WORK REQUEST: Those lines of the material below that fall between its first line and the line with "Screen dimensions: 599x399", both included, are to be repeated exactly.

DATA FOR THE TASK:
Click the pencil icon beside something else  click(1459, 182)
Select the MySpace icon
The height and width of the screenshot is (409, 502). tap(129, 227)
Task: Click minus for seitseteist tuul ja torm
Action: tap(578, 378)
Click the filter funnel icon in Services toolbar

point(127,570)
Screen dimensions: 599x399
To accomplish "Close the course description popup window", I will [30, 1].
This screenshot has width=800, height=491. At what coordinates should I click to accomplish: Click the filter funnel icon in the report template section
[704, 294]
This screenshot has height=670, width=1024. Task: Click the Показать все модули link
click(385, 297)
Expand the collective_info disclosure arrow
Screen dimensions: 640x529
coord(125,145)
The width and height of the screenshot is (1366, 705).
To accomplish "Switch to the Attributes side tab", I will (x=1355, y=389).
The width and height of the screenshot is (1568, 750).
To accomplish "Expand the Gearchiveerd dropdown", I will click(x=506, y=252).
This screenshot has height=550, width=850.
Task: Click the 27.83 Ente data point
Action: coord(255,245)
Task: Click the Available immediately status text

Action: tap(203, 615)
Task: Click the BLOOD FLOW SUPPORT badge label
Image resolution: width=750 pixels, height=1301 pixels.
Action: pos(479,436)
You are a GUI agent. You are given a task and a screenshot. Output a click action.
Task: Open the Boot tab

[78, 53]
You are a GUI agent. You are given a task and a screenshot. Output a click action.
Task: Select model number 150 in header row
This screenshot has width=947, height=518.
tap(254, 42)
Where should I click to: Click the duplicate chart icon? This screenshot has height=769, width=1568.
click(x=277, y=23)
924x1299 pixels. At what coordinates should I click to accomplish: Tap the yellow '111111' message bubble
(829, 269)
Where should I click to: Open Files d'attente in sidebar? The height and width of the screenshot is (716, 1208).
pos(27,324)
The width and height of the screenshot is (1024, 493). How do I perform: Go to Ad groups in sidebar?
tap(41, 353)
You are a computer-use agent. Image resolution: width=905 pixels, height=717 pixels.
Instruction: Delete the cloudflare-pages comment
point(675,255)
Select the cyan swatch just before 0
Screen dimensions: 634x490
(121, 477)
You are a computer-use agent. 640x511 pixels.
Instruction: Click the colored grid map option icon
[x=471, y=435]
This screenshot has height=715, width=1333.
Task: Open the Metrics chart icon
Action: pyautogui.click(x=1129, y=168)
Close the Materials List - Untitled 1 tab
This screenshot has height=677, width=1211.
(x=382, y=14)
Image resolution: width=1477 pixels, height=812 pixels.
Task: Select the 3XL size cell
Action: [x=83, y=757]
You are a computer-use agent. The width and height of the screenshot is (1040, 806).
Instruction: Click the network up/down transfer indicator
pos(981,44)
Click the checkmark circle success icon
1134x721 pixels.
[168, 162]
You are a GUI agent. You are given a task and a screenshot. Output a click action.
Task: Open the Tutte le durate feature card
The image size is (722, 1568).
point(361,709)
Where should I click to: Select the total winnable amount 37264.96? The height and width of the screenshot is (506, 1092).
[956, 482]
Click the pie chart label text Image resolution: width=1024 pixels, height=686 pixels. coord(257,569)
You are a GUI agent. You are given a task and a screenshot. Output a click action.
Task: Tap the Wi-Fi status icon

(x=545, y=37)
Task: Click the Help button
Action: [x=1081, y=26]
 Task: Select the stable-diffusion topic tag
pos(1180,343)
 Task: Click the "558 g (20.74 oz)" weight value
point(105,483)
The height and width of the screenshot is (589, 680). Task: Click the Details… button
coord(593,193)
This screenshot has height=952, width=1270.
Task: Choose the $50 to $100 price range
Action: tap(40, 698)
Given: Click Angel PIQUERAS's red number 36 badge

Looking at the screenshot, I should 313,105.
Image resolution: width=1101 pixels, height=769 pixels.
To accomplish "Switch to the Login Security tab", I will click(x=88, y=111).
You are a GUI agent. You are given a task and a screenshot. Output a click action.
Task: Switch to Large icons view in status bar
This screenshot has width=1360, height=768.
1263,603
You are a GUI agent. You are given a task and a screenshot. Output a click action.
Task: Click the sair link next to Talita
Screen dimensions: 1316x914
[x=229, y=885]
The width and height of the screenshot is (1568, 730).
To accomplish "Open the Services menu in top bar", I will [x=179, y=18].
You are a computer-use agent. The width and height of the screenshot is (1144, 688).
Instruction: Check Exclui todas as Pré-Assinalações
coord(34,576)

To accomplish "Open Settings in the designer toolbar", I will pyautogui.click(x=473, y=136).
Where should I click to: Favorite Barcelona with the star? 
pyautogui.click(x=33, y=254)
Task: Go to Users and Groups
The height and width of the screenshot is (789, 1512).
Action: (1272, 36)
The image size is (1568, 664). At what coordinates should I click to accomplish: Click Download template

SOLUTION TO THIS TASK:
Click the pencil icon beside something else  click(1459, 182)
Select the MySpace icon
The height and width of the screenshot is (409, 502). tap(129, 227)
Task: Click minus for seitseteist tuul ja torm
Action: tap(578, 378)
Click the filter funnel icon in Services toolbar

point(127,570)
Screen dimensions: 599x399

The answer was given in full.